The Indian law for Patents, more particularly Section 8(1) of the Patents Act, 1970 (the “Act”), requires that when a person makes an application for patent in India, he must undertake to inform the Indian Patent Office regarding foreign applications which correspond to its Indian counterpart. However, the words used in Section 8(1) are broad enough to cover not just the invention for which the patent application has been made in India but also inventions which are “substantially the same” as this Indian application. This therefore means that the Indian patent office requires a status update regarding not just the patent family but also the extended patent family.

What must be disclosed?

Rule 12(1) and (2) which correspond to Section 8(1) require that the undertaking and information regarding the “same or substantially the same invention” to be disclosed be in a format prescribed by the Patent Rules, 2003 (the “Rules”). The Rules merely require the applicant for Indian patent to provide the Indian Patent Office with the status of corresponding foreign applications. However, while what exactly is meant by “status of application” has not been mentioned in the Act or the Rules, there are judicial decisions which hold that the patent applicant is obligated to provide the Indian Patent Office with an elaborate declaration regarding corresponding foreign applications, from time to time and until the grant of patent. Elaboration could be in terms of the exact current status of the foreign patent applications. Further, the Indian Courts have frowned upon patent applicants merely stating that their foreign application is “pending” since the term does not really give a specific idea of its stage of prosecution. This therefore means that the declaration should inform the Indian Patent Office whether the foreign patent application is under examination or is to be published or has been objected or is under litigation, etc.

Deadline for disclosure

The first declaration must be made either while initially filing the Indian application or within 6 months from the date of making the Indian application. Subsequent declarations must be within 6 months of any change in the status of the corresponding foreign applications. These declarations, as undertaken at the time of filing the Indian application, must continue up to the date of grant.

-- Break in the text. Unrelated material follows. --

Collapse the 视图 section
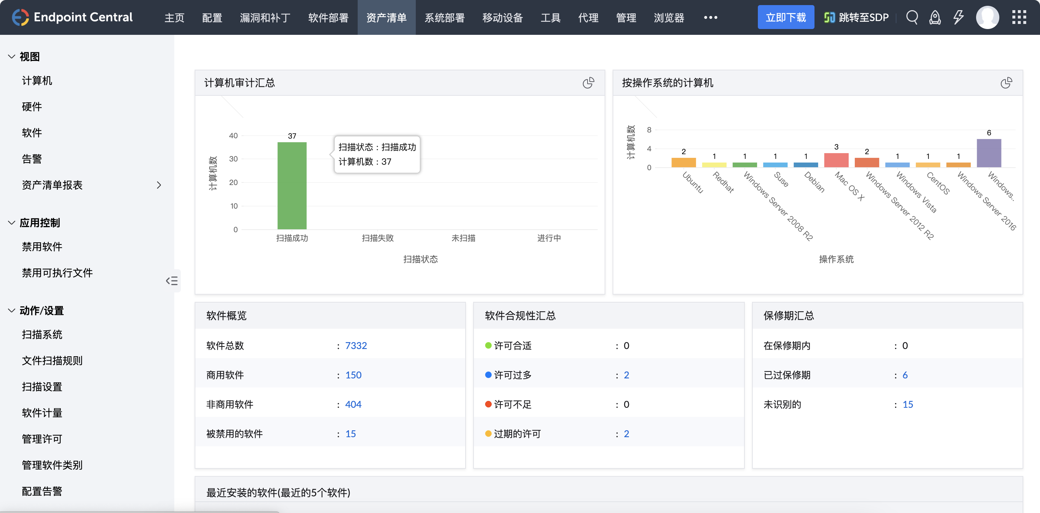The height and width of the screenshot is (513, 1040). point(11,56)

What happens when you do not make a proper disclosure?

While the declaration requirement in itself seems harmless, it is important to note that consequences of failure to make any disclosure or proper disclosure could prove to be fatal to the Indian patent application itself.  The Indian Patent law is unsparing as it provides traps at three different stages to cripple an otherwise good Indian patent application if the declaration is not filed at all or filed improperly. These three stages are: (a) pre-grant opposition; (b) post-grant opposition; and (c) the worst of all, revocation of the patent. All of these pitfalls can be avoided by providing proper disclosure regarding the status of the corresponding foreign applications.

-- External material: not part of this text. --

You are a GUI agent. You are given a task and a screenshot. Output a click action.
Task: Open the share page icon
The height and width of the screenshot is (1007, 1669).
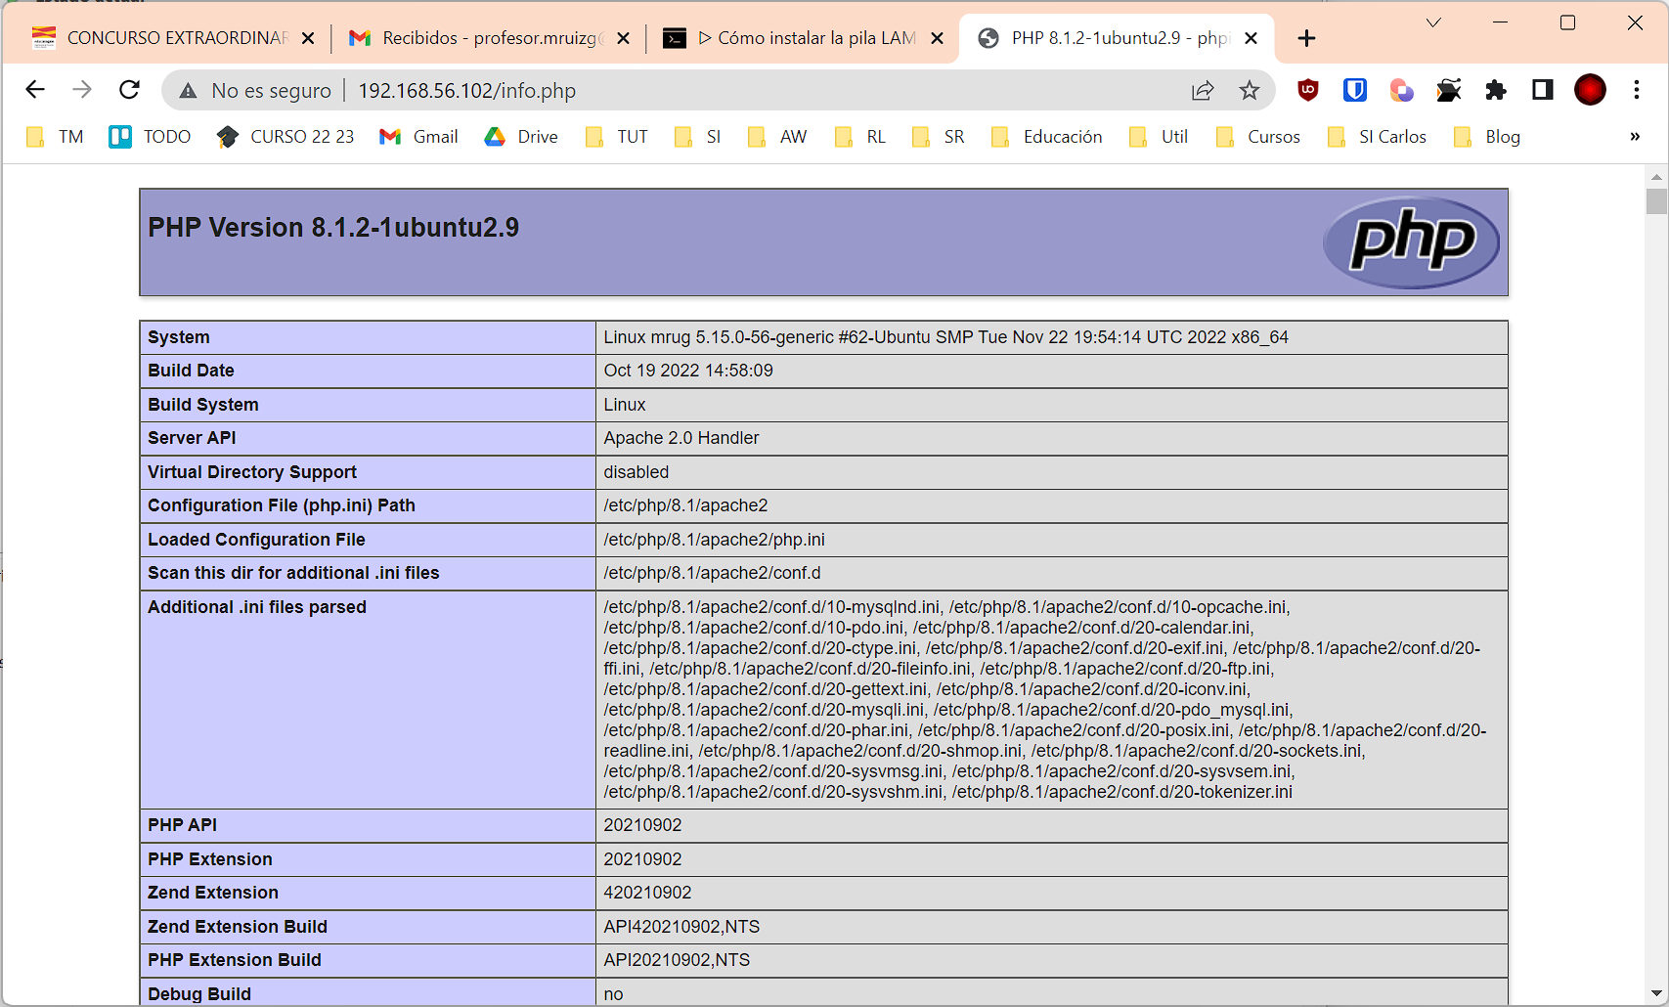tap(1202, 90)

Other disclosures to be made

While Section 8(1) is a mandatory declaration which is to be made by patent applicant by volunteering to provide the Indian Patent Office with the status information, Section 8(2) pertains to information that needs to be provided only when the Patent Office seeks such information. This information, as the corresponding Rule 12 (3) elaborates, includes any details regarding processing of the applications including objections raised in respect of patentability and novelty of the invention and other particulars such as the claims allowed in other jurisdictions. The usual practice is that the Indian Patent Office seeks the search and/or examination reports while issuing the patent applicant his first examination report. While the response to the first examination report is to be filed within 12 months of receiving it, the Rule (and the first examination report) says that this information must be furnished within 6 months of receiving the first examination report.

What is the purpose of this disclosure?

As we understand it, the sole purpose of Section 8 is to help the Patent Examiner examine the Indian Patent application while keeping in mind the prosecutorial history of the same (or substantially the same) invention in other jurisdictions. This would serve to guide the Examiner in determining whether the patent application is to be granted as it is or amended or refused altogether.